Es kann nicht ganz ohne Folgen bleiben, dass auf einmal eine zentrale großstädtische Projektionsfläche zur Verfügung steht, auf die junge Leute ihre Hoffnungen und Wünsche, ihre Träume und Aufbruchsfantasien richten können: die es tun, hat man versuchsweise "Generation Berlin" genannt.

Ebenso muss es einen Unterschied zu früher bedeuten, dass sich die politische Klasse nun nicht mehr in Bonn mit seinem aseptischen Nur-Regierungsviertel, seinen Schnellstraßen und Kulissenmuseen bewegt, sondern in einer Stadt, in der das politische Leben in gesellschaftliche Wirklichkeit eingebettet ist. In Berlin besteht das Machtzentrum eben nicht allein aus politischen Zweckbauten

jeder Beamte, jeder Politiker, der nicht geradezu im Reichstag wohnt, wird auf dem Weg zu seiner Behausung ganz normales Leben beobachten. Daraus muss sich keine Begegnung, kein Gespräch ergeben - aber es könnte doch.

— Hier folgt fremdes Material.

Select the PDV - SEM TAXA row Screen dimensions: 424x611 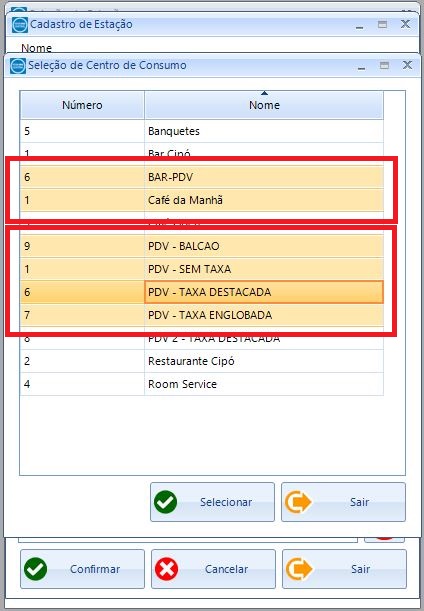(201, 269)
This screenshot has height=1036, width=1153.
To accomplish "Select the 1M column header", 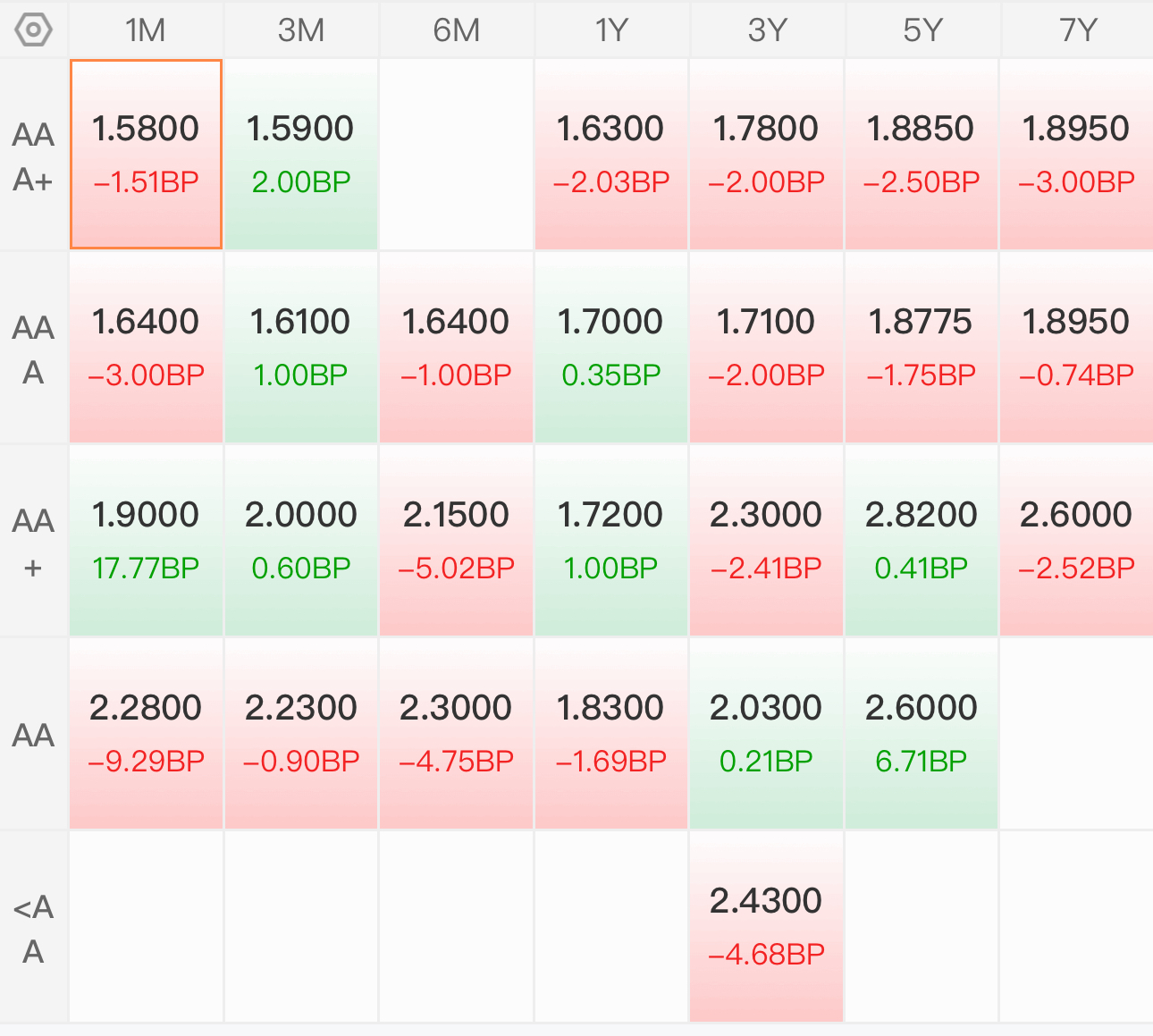I will click(x=146, y=30).
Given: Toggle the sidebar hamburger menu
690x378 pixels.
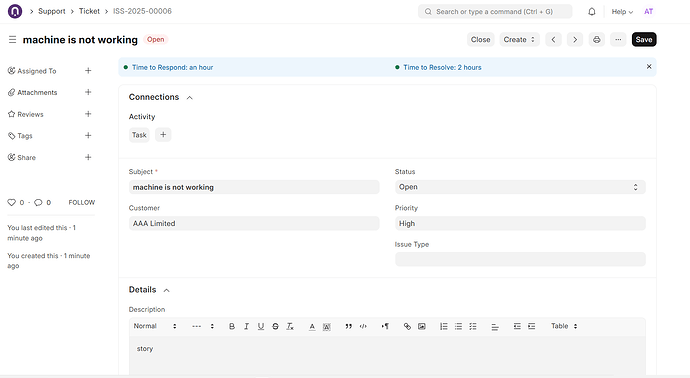Looking at the screenshot, I should [12, 40].
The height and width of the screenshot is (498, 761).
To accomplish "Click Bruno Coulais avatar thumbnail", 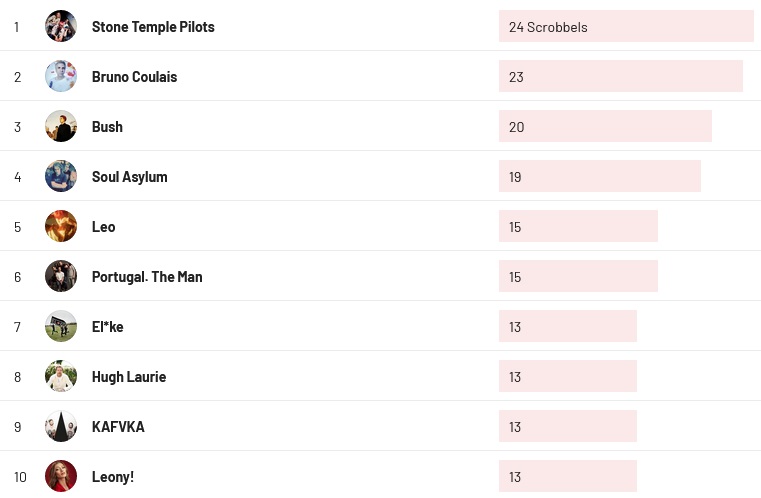I will click(61, 76).
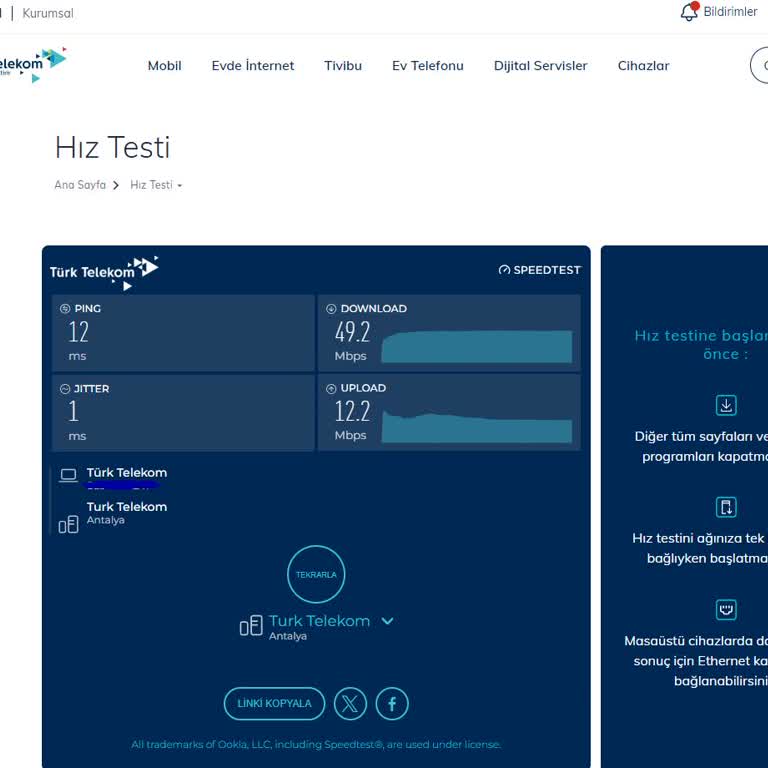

Genau um diese Frage - ob man nämlich Berlin als schöne Möglichkeit begreifen sollte oder nicht - geht die Auseinandersetzung. Diejenigen, die mit der Hauptstadt eine eigene biografische Perspektive verbinden, sind voller Neugier. Endlich erleben sie einmal eine offene Situation, in der nicht alles schon vorgegeben, sowieso besser gewusst ist. Die anderen hingegen, oft ältere Jahrgänge in dunklen Existentialistenpullovern, halten von dem ganzen Aufbruchsgerede gar nichts. Denn erstens werde sich, sagen sie, ohnehin nichts ändern. Die Berliner Republik sei nur die Fortsetzung der Bonner Republik mit mehr Staus und Baustellen. Zweitens allerdings werde sich alles, falls es sich doch ändere, zum Schlechteren ändern - ein "neuer Wilhelminismus" ist noch das Harmloseste, was sie befürchten. Und drittens sei Berlin als Stadt doch in Wahrheit fürchterlich provinziell.

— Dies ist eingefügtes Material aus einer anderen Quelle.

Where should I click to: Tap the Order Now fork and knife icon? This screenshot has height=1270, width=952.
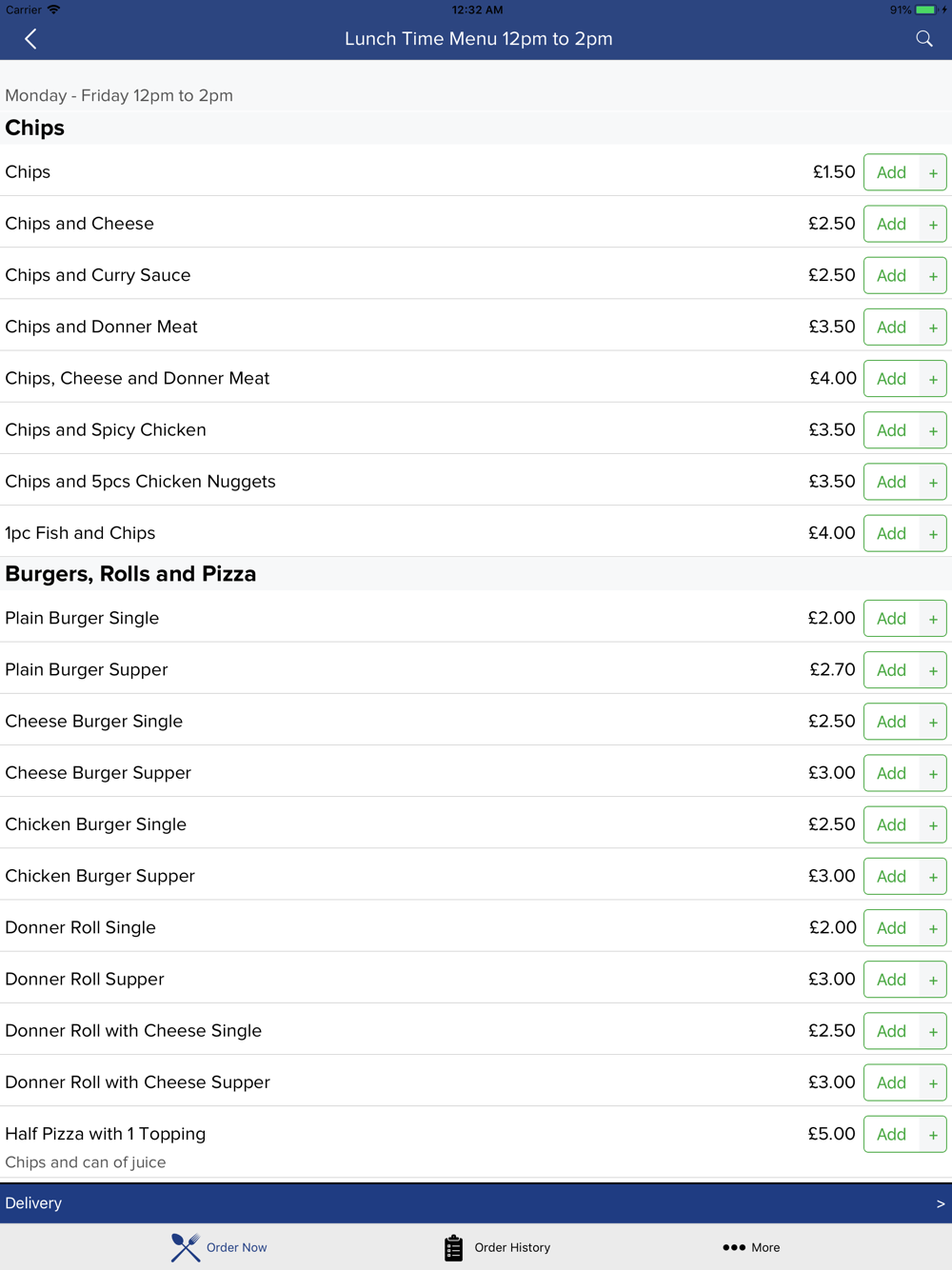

Deshalb verachten diese Leute alles, was sich unter dem Logo "Generation Berlin" zu sammeln beginnt. Man ahnt es schon: Der Streit um die Berliner Republik und um die Generation Berlin ist selbst ein Generationenkonflikt, jener nämlich zwischen 68ern und Nachgeborenen. Weil die Kontroverse nicht neu ist, könnte sie das Publikum langweilen

weil sie aber noch nicht entschieden ist, muss sie trotzdem ausgetragen werden.